Hi morr! A warm welcome to MotorhomeFacts. You've found us, now please stay with us awhile.  

As I write this post at some unfriendly hour (I've just been watching Bad Boys!) Our Coral is plugged in to the mains alongside our house. So our leisure batteries are at 100%. But we also have Battery Master which means our engine starter battery is also 100%.  

We have a 900w oil-filled heater working through an ET05 plug-in thermostat set at 6°C. If a severe frost is predicted, I'd drain off all fluids. :wink:


----------



## morr (Jun 30, 2009)

Many thanks for the replies - gratifying to know I am on the right track. Very helpful.

Morr


----------



## jiwawa (Jun 22, 2007)

And when you _do_ move it, remember to unplug!

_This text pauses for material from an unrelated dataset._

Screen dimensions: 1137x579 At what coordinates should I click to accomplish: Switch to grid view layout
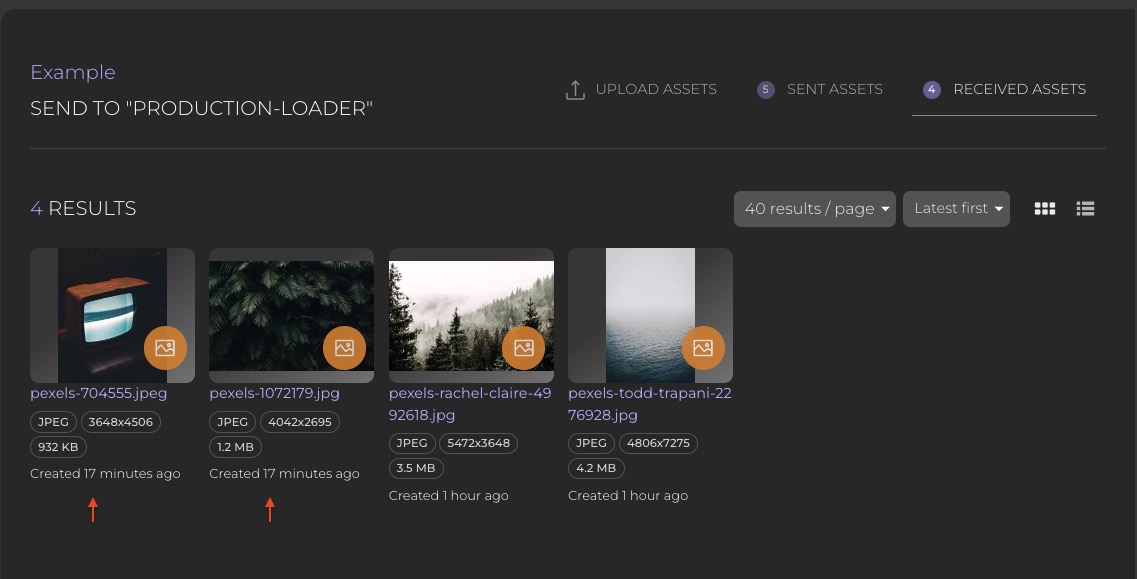point(1044,209)
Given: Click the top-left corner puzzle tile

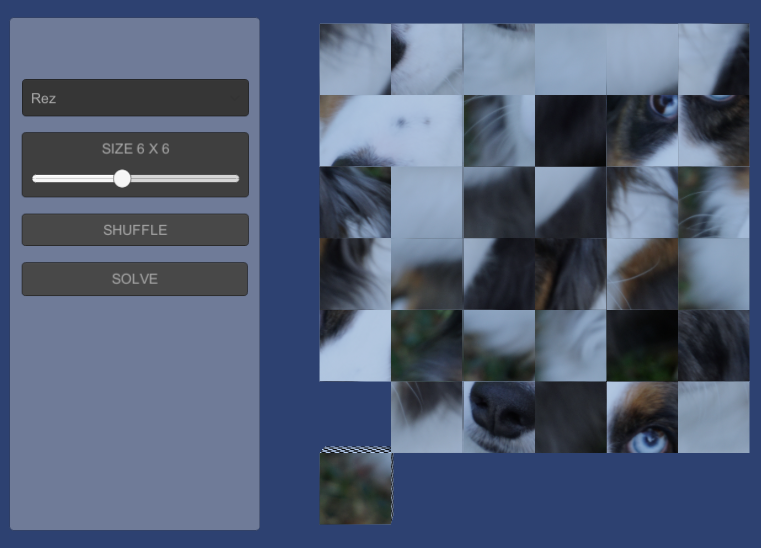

I moved forward the other morning to reverse closer to the wall to let our coalman through - and was totally unaware of the cable wheel getting shunted behind me. Fortunately the only damage was a broken plug.


----------



## asprn (Feb 10, 2006)

Our RV is stored in a farm shed over winter, and is connected 24/7. The on-board battery charger works away, topping up both the leisure and coach batteries. I also have a small fan heater running on a low--setting thermostat, and - of course - no water on board.

Dougie.


----------